All affordable Classics that are going up in price.
 
Opel Manta, always been a big demand over in Ireland for them, they are just getting more and more scarce forcing the prices up, the bubble may have just burst on this now though!
 
355's and 360's appear to have sat at approximately the same price for a few years now. Pretty safe with either of them, not unaffordable too. Great way to own some exotica for a while.
 
355's and 360's appear to have sat at approximately the same price for a few years now.

Sure you'll dodge depreciation but not the maintenance :p Probably applies to most of these old/classic cars, but more so on an old Ferrari where parts are not as plentiful.
 
I also believe the S1 Elise was in the Which? top 10 investment list!

Looks out of window at S1 111S parked on drive. :D

Realistically, any car which has tax and test and its only value is due to having this should hold its value unless something drastic goes wrong. Finding a non-rusty smoker in good running condition is much easier these days than it was 20 years ago when you lived in dread of the MOT welding cost heading passed £500.
 
£40 - £50k Bently Continentle, can't see them loosing much more value?

Needs another few years i could have got a big miles 04 CGT for 30 odd grand, 30k is where the bottom feeders of them will settle i reccon.

Also remember a bad one of those is a proper disaster waiting to happen im talking 15k or more disaster.
 
Caterhams are (or were) one of the least depreciating cars you can buy.

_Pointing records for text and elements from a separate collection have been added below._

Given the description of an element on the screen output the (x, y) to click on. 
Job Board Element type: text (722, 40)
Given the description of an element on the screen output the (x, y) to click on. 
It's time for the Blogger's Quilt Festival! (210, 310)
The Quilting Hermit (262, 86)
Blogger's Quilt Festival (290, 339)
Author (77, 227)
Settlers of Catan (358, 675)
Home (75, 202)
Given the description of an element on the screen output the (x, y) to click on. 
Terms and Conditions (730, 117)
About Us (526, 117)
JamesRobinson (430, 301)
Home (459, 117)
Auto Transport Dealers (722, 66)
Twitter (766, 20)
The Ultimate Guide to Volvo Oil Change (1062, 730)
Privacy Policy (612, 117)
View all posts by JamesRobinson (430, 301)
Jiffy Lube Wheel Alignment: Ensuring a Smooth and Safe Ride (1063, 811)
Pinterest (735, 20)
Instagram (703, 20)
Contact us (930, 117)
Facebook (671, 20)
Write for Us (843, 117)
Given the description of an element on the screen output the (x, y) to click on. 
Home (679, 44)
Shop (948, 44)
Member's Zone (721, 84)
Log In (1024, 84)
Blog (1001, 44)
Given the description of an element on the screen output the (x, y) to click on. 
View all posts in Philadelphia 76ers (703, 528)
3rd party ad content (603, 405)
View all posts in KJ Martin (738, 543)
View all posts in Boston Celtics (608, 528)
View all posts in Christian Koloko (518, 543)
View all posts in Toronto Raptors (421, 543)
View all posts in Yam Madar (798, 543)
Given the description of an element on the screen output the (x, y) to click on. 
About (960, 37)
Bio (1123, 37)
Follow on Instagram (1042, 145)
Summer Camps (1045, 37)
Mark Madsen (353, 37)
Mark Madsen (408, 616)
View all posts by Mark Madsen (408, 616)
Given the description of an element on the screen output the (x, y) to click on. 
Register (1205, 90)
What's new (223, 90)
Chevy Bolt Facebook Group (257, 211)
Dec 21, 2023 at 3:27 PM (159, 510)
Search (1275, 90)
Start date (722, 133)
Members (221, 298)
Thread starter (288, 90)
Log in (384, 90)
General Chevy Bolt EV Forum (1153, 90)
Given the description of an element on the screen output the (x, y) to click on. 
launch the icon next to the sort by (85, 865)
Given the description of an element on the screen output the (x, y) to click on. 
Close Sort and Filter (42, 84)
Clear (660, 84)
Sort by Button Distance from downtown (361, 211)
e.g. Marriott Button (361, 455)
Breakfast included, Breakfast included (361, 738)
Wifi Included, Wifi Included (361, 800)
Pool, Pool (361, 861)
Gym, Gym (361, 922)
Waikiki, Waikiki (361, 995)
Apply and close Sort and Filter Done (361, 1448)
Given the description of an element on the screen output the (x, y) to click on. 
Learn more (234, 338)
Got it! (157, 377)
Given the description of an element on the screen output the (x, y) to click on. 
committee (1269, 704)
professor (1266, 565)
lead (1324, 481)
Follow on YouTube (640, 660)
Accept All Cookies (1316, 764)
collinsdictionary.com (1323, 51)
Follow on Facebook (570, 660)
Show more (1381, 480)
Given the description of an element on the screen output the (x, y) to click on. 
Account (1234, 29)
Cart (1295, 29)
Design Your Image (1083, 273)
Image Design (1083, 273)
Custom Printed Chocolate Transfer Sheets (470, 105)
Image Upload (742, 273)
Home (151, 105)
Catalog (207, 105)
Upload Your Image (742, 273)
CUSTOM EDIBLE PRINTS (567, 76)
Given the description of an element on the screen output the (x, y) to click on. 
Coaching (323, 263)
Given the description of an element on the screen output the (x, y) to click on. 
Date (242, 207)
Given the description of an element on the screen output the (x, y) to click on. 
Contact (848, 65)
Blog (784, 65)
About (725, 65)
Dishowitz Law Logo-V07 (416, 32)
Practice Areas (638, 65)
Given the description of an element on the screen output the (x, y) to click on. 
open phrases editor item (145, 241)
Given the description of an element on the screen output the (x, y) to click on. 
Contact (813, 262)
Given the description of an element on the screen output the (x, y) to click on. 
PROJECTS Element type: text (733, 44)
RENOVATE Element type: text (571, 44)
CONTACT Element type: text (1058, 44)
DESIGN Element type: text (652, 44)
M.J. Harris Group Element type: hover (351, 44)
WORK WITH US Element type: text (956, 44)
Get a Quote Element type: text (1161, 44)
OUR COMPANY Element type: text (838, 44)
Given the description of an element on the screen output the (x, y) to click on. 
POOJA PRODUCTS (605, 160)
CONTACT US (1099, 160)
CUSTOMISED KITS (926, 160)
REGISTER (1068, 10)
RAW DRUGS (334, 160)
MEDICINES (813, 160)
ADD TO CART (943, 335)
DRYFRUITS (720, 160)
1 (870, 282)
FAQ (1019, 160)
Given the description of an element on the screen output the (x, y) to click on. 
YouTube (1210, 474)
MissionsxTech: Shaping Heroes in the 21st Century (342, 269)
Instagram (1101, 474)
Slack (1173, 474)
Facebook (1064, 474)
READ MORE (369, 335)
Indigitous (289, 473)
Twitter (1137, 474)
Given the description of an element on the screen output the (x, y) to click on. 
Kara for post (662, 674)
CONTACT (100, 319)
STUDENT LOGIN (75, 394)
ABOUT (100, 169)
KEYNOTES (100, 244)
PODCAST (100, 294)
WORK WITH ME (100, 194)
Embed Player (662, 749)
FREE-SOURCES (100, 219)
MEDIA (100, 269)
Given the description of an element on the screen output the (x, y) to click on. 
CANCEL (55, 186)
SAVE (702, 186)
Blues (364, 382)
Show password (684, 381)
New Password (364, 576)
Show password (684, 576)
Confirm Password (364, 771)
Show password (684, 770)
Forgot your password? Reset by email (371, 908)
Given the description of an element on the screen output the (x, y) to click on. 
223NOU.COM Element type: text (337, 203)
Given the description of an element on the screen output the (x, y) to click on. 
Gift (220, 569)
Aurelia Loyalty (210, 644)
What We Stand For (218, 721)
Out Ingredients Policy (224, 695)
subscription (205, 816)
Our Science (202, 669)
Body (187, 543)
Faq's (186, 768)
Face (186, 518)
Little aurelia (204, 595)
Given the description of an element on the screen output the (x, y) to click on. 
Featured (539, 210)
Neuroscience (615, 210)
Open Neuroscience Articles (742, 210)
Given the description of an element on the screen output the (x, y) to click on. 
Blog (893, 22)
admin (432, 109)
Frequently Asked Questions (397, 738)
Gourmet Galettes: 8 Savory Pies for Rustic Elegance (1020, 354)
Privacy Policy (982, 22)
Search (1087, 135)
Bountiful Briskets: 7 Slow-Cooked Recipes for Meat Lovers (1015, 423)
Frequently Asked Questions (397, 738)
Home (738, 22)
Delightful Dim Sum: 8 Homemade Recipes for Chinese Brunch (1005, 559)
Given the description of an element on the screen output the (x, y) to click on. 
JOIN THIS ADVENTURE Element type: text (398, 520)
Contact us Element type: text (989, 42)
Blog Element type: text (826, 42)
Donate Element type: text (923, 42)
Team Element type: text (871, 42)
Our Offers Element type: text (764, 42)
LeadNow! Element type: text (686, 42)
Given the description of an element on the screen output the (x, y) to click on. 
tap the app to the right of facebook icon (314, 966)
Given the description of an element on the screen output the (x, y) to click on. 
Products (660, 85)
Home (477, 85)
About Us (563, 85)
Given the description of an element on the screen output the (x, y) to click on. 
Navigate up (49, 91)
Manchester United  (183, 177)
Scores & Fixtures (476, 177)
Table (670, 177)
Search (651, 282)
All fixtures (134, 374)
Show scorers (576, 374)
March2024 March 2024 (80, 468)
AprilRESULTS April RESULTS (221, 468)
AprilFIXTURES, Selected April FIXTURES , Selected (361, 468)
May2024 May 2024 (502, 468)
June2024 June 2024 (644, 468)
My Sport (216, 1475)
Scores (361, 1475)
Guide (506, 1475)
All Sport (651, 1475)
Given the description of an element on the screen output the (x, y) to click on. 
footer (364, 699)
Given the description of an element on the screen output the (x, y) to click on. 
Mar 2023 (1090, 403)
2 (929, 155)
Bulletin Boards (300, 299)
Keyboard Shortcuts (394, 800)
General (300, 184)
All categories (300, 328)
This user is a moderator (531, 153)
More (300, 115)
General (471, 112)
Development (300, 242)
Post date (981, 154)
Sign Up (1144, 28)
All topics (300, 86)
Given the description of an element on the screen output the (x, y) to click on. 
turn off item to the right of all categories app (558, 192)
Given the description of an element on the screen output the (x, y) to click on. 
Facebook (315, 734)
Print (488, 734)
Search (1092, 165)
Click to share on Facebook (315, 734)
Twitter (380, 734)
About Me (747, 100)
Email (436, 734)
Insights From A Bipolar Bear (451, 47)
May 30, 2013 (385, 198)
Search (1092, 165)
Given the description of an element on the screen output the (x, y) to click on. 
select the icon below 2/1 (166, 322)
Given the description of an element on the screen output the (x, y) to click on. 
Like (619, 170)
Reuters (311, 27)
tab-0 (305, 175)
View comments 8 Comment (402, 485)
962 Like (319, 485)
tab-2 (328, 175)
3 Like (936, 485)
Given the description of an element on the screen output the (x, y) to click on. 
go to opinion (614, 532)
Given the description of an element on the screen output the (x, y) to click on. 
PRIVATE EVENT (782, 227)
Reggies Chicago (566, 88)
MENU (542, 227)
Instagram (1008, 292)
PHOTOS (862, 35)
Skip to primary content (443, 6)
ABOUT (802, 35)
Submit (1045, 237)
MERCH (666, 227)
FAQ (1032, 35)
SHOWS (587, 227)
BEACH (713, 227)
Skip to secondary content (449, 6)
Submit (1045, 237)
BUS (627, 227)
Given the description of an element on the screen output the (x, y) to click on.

Buy a new Superlight for £35k and sell it on a year later for about... £35k.

I bought mine for £14k three years ago and it's now worth about £12k - can't complain really :)
 
Sure you'll dodge depreciation but not the maintenance :p Probably applies to most of these old/classic cars, but more so on an old Ferrari where parts are not as plentiful.

True, there is the mechanical gamble. :p Actual fixed running costs are actually very reasonable indeed assuming that its a garage queen.